AI & HPC Application Performance Engineer

Engineering · Full-time · Piedmont, Italy

Job description

Cornelis Networks is a technology leader delivering purpose-built, high-performance fabrics accelerating High Performance Computing, High Performance Data Analytics, and Artificial Intelligence workloads in the Cloud and in the Data Center.

The company’s products enable scientific, academic, governmental, and commercial customers to solve some of the world’s toughest challenges by efficiently focusing the computational power of many processing devices at scale on a single problem, simultaneously improving both result accuracy and time-to-solution for their most complex application workloads. Cornelis Networks delivers its end-to-end interconnect solutions worldwide through an established set of server OEM and channel partners.

We are seeking a highly skilled Senior Artificial Intelligence/Machine Learning & High-Performance Computing (HPC) Application Performance Engineer to join our team.

Key Responsibilities

  • Perform benchmarking and optimization of open source and industry-standard AI/ML & HPC applications with current and future HPC hardware.

  • Develop, execute, and maintain software required to run AI/ML & HPC applications and benchmarks.

  • Participate in the development of supporting libraries and middleware.

  • Assist sales and marketing teams by delivering proof points and performance benchmarking comparisons between Cornelis Omni-Path and competing interconnects.

  • Collect and analyze performance data, identifying performance limitations, and determining the best approach and techniques to improve performance.

  • Present research findings both within company and to external stakeholders.

  • Collaboration with cross-functional teams across all levels of a corporation to evangelize the capabilities and performance advantages of Cornelis products.

Minimum Qualifications

  • Bachelor’s Degree in Computer Science, Engineering, Math, or related technical discipline.
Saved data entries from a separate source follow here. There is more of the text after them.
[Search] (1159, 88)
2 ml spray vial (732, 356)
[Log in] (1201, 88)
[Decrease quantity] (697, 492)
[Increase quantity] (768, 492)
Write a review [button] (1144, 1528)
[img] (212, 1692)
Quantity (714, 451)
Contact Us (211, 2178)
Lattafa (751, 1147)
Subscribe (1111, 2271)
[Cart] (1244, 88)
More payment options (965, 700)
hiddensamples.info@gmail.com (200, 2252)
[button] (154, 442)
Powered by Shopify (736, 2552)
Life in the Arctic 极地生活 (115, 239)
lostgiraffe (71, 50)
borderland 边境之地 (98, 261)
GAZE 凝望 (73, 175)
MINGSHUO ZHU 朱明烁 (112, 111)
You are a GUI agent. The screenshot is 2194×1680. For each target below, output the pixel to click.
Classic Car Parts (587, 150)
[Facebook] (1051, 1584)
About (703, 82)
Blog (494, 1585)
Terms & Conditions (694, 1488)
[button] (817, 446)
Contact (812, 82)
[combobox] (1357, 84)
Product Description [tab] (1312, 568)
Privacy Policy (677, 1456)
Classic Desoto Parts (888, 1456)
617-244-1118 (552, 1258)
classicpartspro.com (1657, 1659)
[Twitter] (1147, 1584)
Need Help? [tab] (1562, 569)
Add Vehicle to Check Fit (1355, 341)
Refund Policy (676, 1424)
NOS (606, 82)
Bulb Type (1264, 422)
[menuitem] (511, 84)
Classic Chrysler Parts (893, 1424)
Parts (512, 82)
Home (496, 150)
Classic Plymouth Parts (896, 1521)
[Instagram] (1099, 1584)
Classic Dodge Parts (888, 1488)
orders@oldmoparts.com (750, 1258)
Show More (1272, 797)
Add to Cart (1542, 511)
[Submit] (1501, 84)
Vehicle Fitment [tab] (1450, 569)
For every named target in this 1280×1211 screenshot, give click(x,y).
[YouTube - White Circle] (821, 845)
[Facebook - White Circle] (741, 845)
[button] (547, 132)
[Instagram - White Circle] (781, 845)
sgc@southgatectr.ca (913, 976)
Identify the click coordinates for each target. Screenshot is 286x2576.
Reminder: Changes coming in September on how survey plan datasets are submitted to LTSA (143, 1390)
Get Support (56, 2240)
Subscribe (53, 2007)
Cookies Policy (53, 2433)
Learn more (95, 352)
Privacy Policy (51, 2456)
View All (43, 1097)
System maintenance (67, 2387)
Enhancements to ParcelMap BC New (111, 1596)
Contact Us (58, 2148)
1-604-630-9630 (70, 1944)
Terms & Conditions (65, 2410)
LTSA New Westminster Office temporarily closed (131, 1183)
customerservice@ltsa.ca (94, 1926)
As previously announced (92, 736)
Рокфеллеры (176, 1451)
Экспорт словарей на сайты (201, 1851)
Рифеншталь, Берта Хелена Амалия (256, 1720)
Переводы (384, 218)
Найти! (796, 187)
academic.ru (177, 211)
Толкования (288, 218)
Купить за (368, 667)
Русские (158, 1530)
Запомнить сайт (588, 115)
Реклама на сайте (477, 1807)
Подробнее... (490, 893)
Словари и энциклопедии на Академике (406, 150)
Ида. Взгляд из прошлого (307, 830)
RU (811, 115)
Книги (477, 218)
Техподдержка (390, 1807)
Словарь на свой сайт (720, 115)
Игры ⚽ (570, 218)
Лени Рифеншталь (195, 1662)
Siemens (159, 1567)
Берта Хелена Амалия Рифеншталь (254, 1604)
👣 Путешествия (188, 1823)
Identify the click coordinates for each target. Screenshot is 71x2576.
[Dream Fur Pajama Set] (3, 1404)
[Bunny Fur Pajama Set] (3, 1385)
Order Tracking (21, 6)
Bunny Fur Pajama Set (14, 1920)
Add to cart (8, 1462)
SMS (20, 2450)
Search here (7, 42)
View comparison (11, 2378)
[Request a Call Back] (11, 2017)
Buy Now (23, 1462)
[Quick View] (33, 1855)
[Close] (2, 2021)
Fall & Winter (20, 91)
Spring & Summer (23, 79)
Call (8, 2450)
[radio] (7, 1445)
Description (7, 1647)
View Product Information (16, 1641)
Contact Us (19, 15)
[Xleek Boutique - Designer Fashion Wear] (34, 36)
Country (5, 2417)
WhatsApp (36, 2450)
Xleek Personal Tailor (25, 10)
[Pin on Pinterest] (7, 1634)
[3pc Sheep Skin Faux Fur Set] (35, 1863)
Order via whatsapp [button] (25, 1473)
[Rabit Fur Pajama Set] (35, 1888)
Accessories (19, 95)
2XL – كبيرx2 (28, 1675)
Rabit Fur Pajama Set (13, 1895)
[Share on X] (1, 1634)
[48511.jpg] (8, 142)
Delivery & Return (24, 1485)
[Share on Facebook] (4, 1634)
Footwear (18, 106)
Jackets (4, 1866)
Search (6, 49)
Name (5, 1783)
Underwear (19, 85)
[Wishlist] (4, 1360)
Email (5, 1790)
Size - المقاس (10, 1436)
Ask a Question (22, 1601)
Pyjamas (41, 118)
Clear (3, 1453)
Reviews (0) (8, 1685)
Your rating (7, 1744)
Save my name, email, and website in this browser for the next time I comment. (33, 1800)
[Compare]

  • Ability to set up, run, and analyze AI/ML & HPC application benchmarks and demonstrate a proficient understanding in message passing, scaling optimization, and identifying performance bottlenecks.

  • 5+ Years' experience with:

    • Message Passing Interface (MPI) and compiling software with a variety of compilers (Intel, gcc, etc.) and libraries.
    • Python and shell script experience.
    • HPC network architectures such as Omni-Path, InfiniBand, or Ethernet.
    • Operating in a Linux computing environment.
  • Excellent written and verbal communication skills.

Preferred Qualifications

  • Master’s Degree in Computer Science, Engineering, Math, or related technical discipline.

  • Experience with MLPerf (https://mlcommons.org/en/) benchmarking deployment, policies, and best known methods.

  • Knowledge of HPC resource management and job scheduling systems (e.g., SLURM, PBS).

  • Hands-on experience with analyzing and optimizing networks to improve scale-out performance using a range of profiling tools.

  • Basic understanding of Linux system administration.

Location

For this position, Cornelis Networks fully supports remote employees who live within the United States and are able to travel to our corporate offices in Chesterbrook, PA periodically for in-person collaboration. 

Immigration Information

To qualify for this position, candidates must be located in the United States, legally authorized to work in the U.S. and must not need U.S. Visa sponsorship now or in the future.

Cornelis Networks is an equal opportunity employer, and all qualified applicants will receive consideration for employment without regard to race, color, religion, sex, sexual orientation, gender identity or expression, pregnancy, age, national origin, disability status, genetic information, protected veteran status, or any other characteristic protected by law.

Cornelis Networks does not accept unsolicited resumes from headhunters, recruitment agencies, or fee-based recruitment services.